» Tasks
1. Answer these questions from the statistical analysis section:
(a) Which test was used to check the variables for normality?
(b) How many permutations were used in all PERMANOVA analyses?
(c) Which software was used to perform the principal component analysis?
2. Write out the statistical analysis section from "Principal coordinate analysis" up to and including "Computing, Vienna, 2012).".

» Provided passage
Statistical analysis

After checking the absence of normality in the variables with the Shapiro–Wilk test using SPSS v.20.0 (SPSS Inc., Chicago, IL, USA)., permutational analysis of variance (PERMANOVA) test was performed in all samples. Univariant PERMANOVA test was carried out using R software (R Foundation for Statistical Computing, Vienna, 2012) and euclidean distances. Multivariant PERMANOVA test and pairwise test using Bray–Curtis similarity was implemented on PRIMERe Permanova + (PRIMER-E Ltd, Plymouth, UK), as well as resemblance matrixes. Pre-treatment analysis (square roots) were performed prior to the implementation of PERMANOVA and Resemblance Matrix tests due to considerable differences in bacterial abundance. In all PERMANOVA analyses, 9999 permutations of the residuals under the full model were used. A p value of 0.05 was considered to determine statistical differences unless otherwise indicated.

Principal coordinate analysis (PCoA) based on Bray–Curtis distances were implemented in PRIMERe Permanova+, while principal component analysis (PCA) was performed using Statgraphics Centurion XVII (Statpoint Technologies, Inc., Warrenton, VA, USA) and R software (R Foundation for Statistical Computing, Vienna, 2012).

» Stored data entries
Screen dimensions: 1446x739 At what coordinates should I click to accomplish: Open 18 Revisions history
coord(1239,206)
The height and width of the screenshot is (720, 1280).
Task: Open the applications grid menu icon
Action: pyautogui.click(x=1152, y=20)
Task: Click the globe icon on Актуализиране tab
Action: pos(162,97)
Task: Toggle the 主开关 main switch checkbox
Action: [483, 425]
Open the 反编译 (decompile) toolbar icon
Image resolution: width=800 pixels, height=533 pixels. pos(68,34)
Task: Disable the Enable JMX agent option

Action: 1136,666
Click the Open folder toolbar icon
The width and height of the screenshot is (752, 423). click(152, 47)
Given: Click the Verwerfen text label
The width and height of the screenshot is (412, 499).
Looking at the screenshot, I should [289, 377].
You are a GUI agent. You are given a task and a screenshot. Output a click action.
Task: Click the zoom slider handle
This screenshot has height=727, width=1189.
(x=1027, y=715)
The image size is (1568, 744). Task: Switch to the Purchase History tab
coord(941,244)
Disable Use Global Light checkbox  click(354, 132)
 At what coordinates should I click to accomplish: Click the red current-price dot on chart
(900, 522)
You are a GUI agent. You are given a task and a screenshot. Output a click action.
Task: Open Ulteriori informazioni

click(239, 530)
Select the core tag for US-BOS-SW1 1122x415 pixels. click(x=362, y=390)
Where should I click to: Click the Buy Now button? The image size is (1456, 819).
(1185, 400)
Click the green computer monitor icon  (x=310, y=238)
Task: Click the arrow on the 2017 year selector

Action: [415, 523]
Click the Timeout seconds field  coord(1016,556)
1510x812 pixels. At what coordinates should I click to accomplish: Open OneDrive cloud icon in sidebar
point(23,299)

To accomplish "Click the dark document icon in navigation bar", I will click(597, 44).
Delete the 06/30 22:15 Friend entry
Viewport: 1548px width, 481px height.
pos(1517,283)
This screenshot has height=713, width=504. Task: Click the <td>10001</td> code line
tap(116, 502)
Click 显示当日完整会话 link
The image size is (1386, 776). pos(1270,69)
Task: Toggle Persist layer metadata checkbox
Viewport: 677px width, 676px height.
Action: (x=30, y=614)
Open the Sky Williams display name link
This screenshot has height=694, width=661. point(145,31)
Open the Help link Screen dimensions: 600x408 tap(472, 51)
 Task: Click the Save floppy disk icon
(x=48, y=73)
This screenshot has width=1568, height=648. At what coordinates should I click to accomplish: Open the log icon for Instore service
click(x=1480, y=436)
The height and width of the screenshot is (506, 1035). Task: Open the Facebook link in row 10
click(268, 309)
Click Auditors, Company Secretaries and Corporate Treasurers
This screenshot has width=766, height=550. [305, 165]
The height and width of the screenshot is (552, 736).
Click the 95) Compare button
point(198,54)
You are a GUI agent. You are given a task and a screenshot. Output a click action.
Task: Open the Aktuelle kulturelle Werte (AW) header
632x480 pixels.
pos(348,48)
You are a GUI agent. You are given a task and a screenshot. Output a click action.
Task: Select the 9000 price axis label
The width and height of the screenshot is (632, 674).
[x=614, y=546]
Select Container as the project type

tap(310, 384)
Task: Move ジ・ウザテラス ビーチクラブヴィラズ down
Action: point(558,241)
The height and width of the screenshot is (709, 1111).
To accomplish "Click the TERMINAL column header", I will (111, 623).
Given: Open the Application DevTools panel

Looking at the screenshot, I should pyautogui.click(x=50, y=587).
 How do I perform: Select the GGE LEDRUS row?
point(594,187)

» Answers to this exercise
1.
(a) The Shapiro–Wilk test, run in SPSS v.20.0
(b) 9999 permutations of the residuals under the full model
(c) Statgraphics Centurion XVII and R software

2.
Principal coordinate analysis (PCoA) based on Bray–Curtis distances were implemented in PRIMERe Permanova+, while principal component analysis (PCA) was performed using Statgraphics Centurion XVII (Statpoint Technologies, Inc., Warrenton, VA, USA) and R software (R Foundation for Statistical Computing, Vienna, 2012).